In this section, I note some common usage commands. I’m using Docker Compose 1.5.2, which means the --x-networking flag is required to activate the automatic handling of a segregated project-specific bridge network. If you’re using Docker Compose 1.6 onwards, you probably won’t need this flag.

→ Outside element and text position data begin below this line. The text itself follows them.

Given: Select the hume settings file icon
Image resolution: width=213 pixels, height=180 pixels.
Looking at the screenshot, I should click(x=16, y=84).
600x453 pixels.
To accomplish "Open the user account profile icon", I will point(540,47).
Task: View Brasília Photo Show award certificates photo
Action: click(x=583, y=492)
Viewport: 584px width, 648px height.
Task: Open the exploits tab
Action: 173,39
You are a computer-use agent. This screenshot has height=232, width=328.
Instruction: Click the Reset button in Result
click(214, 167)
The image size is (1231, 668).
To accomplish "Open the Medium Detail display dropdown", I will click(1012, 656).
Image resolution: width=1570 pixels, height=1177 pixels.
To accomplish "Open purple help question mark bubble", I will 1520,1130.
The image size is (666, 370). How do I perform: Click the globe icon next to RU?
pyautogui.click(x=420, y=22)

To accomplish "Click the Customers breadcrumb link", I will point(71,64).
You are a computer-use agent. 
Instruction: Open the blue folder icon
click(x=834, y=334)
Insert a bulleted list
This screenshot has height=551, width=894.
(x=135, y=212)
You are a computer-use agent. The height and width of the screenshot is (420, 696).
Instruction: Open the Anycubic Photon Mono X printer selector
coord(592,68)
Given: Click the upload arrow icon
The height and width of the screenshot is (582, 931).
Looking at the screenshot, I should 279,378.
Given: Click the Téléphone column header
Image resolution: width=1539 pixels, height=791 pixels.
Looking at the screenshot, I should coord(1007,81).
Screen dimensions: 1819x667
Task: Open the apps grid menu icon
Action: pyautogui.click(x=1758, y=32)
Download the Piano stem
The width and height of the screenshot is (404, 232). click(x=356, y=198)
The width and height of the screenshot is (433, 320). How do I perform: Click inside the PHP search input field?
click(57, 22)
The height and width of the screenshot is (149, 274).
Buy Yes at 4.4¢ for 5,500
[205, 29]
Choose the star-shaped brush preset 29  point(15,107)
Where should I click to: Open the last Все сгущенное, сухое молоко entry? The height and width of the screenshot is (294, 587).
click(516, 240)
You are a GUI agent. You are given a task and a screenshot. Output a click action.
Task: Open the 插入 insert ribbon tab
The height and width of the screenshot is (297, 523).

To build and start all services, both internal and external:

docker-compose --x-networking up

To view all running containers and their names:

docker ps

To open a browser pointed to whichever ephemeral port Docker has connected the web service to (you can also map to host ports explicitly, if you prefer):

xdg-open "http://$(docker-compose port web 8080)" # Linux

To connect to PostgreSQL:

docker exec -it tunefl_postgres_1 psql -U postgres

To connect to Redis:

docker exec -it tunefl_redis_1 redis-cli

To migrate a database using rake db:migrate:

docker exec tunefl_web_1 bundle exec rake db:migrate

To monitor Resque or Sidekiq jobs from the command-line using my Sidekiq Spy:

docker exec -it tunefl_worker_1 sh \
    -c 'TERM=xterm bundle exec sidekiq-spy -h tunefl_redis_1.tunefl -n resque'

More usage notes, including an approach to handling multiple stacks such as for executing an automated test suite, can be found in the Tunefl README.

Code related to this post is available from the Tunefl repository.